═══ INFORMATION SUPPLIED

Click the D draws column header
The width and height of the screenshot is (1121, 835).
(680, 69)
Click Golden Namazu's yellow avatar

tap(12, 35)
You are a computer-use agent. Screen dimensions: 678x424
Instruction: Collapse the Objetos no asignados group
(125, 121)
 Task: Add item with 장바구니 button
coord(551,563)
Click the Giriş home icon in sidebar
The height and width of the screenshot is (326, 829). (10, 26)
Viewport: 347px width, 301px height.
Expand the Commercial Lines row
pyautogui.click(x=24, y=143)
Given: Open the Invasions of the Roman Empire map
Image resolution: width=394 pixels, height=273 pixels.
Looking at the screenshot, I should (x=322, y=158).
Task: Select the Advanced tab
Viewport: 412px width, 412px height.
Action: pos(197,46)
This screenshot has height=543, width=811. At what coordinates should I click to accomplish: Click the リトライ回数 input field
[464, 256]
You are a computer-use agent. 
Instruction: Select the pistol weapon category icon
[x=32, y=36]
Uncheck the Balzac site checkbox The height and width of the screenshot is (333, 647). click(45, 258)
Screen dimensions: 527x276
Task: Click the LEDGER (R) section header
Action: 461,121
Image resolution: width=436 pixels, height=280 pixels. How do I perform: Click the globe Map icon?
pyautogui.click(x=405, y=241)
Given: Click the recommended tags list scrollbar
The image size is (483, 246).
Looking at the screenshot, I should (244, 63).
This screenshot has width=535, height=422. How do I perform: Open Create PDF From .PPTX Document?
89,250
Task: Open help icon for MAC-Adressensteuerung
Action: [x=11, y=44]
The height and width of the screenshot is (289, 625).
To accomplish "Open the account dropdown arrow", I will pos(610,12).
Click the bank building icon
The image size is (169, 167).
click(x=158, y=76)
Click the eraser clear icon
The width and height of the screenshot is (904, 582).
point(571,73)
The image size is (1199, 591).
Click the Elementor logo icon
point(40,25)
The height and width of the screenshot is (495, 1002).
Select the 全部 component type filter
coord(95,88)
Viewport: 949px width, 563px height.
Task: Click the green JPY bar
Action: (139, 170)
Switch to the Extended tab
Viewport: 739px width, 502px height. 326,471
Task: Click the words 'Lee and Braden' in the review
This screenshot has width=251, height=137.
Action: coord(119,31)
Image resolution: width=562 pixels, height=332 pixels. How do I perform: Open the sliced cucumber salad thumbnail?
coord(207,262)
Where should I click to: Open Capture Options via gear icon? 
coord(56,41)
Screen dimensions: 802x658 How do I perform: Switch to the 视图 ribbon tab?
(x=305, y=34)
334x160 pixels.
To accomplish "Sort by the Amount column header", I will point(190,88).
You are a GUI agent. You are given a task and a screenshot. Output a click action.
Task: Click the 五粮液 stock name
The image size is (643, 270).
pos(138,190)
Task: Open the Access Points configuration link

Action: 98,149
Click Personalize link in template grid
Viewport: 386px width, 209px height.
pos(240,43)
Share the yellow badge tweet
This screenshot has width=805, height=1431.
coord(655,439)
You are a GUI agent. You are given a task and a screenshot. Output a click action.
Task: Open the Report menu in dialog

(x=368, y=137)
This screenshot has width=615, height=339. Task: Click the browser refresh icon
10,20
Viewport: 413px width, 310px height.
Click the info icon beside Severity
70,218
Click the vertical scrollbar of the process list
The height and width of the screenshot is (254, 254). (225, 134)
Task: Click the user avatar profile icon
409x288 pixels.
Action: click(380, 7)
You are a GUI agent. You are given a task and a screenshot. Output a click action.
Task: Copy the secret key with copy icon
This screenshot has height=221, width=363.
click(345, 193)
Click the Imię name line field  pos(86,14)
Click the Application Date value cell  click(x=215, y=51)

══════

## EXERCISE
Retype the lines from the one containing "The image size is (1199, 591)." through the last line of the records. Leave out everything else.

## OUTPUT FOR THIS EXERCISE
The image size is (1199, 591).
Click the Elementor logo icon
point(40,25)
The height and width of the screenshot is (495, 1002).
Select the 全部 component type filter
coord(95,88)
Viewport: 949px width, 563px height.
Task: Click the green JPY bar
Action: (139, 170)
Switch to the Extended tab
Viewport: 739px width, 502px height. 326,471
Task: Click the words 'Lee and Braden' in the review
This screenshot has width=251, height=137.
Action: coord(119,31)
Image resolution: width=562 pixels, height=332 pixels. How do I perform: Open the sliced cucumber salad thumbnail?
coord(207,262)
Where should I click to: Open Capture Options via gear icon? 
coord(56,41)
Screen dimensions: 802x658 How do I perform: Switch to the 视图 ribbon tab?
(x=305, y=34)
334x160 pixels.
To accomplish "Sort by the Amount column header", I will point(190,88).
You are a GUI agent. You are given a task and a screenshot. Output a click action.
Task: Click the 五粮液 stock name
The image size is (643, 270).
pos(138,190)
Task: Open the Access Points configuration link

Action: 98,149
Click Personalize link in template grid
Viewport: 386px width, 209px height.
pos(240,43)
Share the yellow badge tweet
This screenshot has width=805, height=1431.
coord(655,439)
You are a GUI agent. You are given a task and a screenshot. Output a click action.
Task: Open the Report menu in dialog

(x=368, y=137)
This screenshot has width=615, height=339. Task: Click the browser refresh icon
10,20
Viewport: 413px width, 310px height.
Click the info icon beside Severity
70,218
Click the vertical scrollbar of the process list
The height and width of the screenshot is (254, 254). (225, 134)
Task: Click the user avatar profile icon
409x288 pixels.
Action: click(380, 7)
You are a GUI agent. You are given a task and a screenshot. Output a click action.
Task: Copy the secret key with copy icon
This screenshot has height=221, width=363.
click(345, 193)
Click the Imię name line field  pos(86,14)
Click the Application Date value cell  click(x=215, y=51)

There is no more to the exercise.